Schama makes excellent use of archaeological evidence, of Iron Age hill forts for instance, some material as recent as 2007. He naturally plunders the immense Cairo Geniza depository of records, probably the largest single collection of written words in history, until the electronic dumps of our own time. It includes 300,000 paper documents, though marriage contracts, divorces and slave-manumissions were considered too important for paper and were still written on parchment.
In the medieval period he is able to quote Hebrew poetry, much of it erotic, and advice from the Talmudic sages to teenage girls on what sort of depilatories to use. Rav Yehuda says, ‘Poor girls apply lime, rich girls use fine flour and princesses oil of myrrh.’
Schama finds that by comparing and contrasting these two chief sources, many of the certitudes of Jewish history dissolve or even disappear. Thus, the separation of men and women in synagogues during early times is revealed as a myth, the portrayal of the natural world or even men and women on the mosaic floors or the walls of such buildings emerges as normal rather than exceptional. Indeed, although the Greek and the Jewish cultures have been contrasted as aesthetically incompatible for millennia, the synagogue itself was in essence a Hellenistic institution, and many of the early synagogues took the form of Greek temples.
This did not prevent Hellenistic times being a period of occasional anti-Jewish persecutions of the utmost savagery, as the records of the Maccabees abundantly demonstrate. Indeed it is a theme of Schama’s book that although persecution of the Jews by their two bigger ‘religions of the book’, or both together, might be portrayed as the normalcy of Jewish history, so also might be peaceful cohabitation.
Schama is able to demonstrate the long persistence of non-Jewish varieties of Judaism. He shows that Islam was essentially Jewish in its origins. Jewish and Islamic forms of monotheisms were able to co-exist peaceably among many tribal parts of Arabia for long periods, and clashes were the exception not the rule. With the Christians it was more difficult because the accusation of deicide was, from early times, the occasion of violent persecution.
Nevertheless it is astonishing how often Jewish merchants and financiers were able to accumulate immense fortunes in the Christian Middle Ages, often at surprising speed.

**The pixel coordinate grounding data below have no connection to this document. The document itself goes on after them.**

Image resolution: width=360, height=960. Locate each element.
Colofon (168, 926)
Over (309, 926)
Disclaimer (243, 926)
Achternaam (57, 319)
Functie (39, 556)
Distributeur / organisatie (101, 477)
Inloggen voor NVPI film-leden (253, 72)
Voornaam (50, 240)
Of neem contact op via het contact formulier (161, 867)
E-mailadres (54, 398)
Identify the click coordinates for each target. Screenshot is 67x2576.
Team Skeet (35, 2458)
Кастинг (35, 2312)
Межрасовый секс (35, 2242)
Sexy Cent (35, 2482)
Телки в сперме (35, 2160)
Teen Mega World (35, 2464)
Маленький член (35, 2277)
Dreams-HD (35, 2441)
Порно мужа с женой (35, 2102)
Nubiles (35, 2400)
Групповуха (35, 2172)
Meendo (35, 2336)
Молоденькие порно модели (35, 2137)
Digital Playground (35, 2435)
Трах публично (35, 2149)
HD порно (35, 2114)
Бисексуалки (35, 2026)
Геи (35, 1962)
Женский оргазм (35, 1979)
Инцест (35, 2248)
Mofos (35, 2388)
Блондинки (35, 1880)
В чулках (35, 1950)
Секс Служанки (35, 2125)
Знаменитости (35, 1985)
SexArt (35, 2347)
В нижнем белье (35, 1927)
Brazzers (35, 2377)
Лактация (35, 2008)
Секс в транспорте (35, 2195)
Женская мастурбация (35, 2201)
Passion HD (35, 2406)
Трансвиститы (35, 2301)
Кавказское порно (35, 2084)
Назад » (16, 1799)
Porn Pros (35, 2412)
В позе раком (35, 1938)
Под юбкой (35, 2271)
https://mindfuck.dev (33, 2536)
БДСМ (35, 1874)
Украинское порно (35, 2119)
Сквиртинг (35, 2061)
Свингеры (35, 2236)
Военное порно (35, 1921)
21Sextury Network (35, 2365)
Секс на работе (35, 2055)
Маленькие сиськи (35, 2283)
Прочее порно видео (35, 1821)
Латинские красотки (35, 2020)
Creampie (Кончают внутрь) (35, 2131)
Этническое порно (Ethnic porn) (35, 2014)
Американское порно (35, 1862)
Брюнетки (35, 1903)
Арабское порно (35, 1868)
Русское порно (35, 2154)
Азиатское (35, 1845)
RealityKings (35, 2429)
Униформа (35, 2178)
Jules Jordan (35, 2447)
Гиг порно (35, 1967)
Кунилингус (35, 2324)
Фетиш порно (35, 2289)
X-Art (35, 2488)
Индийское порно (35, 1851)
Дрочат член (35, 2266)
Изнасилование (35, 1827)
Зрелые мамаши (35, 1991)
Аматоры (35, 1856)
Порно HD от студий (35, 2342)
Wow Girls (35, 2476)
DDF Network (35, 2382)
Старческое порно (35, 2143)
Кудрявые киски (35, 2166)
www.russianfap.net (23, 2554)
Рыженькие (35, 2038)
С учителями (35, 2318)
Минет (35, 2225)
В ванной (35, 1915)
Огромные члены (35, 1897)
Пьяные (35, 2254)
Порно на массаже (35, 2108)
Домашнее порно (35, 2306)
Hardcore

Nor were these enterprising souls always men. Schama tells us of hugely successful, ingenious and, indeed, entertaining women bankers and moneylenders, who imposed their strikingly sharp personalities on the record.
However, the story of the Jews, as Schama tells it, is fundamentally the story of the interaction between words and people — the words of the Bible, and the Jews who clung to them in all their adversities. At various times — under the Judges, under the Davidic Kingdom, and under the Maccabees — the Jews created states or kingdoms. But the political solution they gradually evolved was that the best kind of organisation for their people was one which did not depend upon territory or weapons, warfare or frontiers, but on words. This political theory of the omnipotent word is one of the chief Jewish contributions to history, and it emerges strongly from Schama’s account.
This first period of post-biblical history was brought to a natural end by the Iberian expulsions of the 1490s, which destroyed that delectable blend of Judaic and Islamic culture, the kingdom of Andalusia. It forms a fitting conclusion to Schama’s first volume. I shall be fascinated to see how, in his second, he explains how the Jews came to the reluctant conclusion that the power of words was not enough, and that against the threat of total annihilation they needed to create a realised Zion on earth, complete with state, frontiers and nuclear weapons.